Kiran Kumar.A1*, Komal Lata Nagpal2 and Jaswanth Kumar.I3
1Research scholar, Department of Life sciences, OPJS University, Churu, Rajasthan -313301, India.
2Associate Professor, Department of Life sciences, OPJS University, Churu, Rajasthan -313301, India.
3Jaswanth Kumar.I, Head-Operations, Clinse labs private limited, Balanagar, Hyderabad, TG- 500037, India.
A B S T R A C T
Combination antiretroviral (cARV) treatment is more common in human immunodeficiency virus (HIV) infection. In many instances, treatment regimen includes two or more combination of drugs from six different classes. Some of the antiretroviral combination medications are under study at preclinical and clinical stages. A precise method is required to quantify the drug concentration in biological matrices to study pharmacokinetic behavior and tissue distribution profile in animals and/or humans. We have developed and validated a sensitive and precise liquid chromatography–tandem mass spectrometry method for simultaneous quantification of selected antiretroviral drugs, Dolutegravir, Emtricitabine, Tenofovir Alafenamide in human plasma samples. This method involves a solid phase extraction, simple isocratic mobile phase Methanol: 5Mm ammonium acetate (75:25), chromatographic separation using ZODIAC CN, 5µ, 100 X 4.6mm column and mass spectrometric detection by an API 4500 instrument.
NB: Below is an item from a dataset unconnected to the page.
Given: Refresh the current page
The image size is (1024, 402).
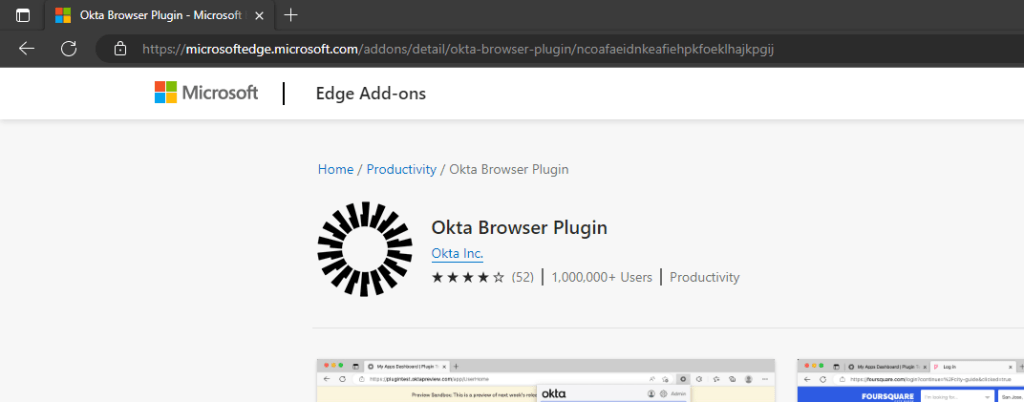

The total run time for each sample was 3 min.. The results of intra and inter-run assay precision and accuracy were within acceptance limits for all the three analytes. This study was designed to evaluate the bioequivalence of fixed dose combination of Dolutegravir, Emtricitabine and Tenofovir Alafenamide Tablets 50mg/200mg/25mg (Test formulation) with Dolutegravir, Emtricitabine and Tenofovir Alafenamide Tablets 50mg/ 200mg/ 25mg (Reference formulation) in 12 healthy male volunteers under fed conditions.
Keywords: Dolutegravir, Emtricitabine, Tenofovir Alafenamide, LC-MS/MS, Bioequivalence; Human Plasma, Pharmaco kinetic parameters.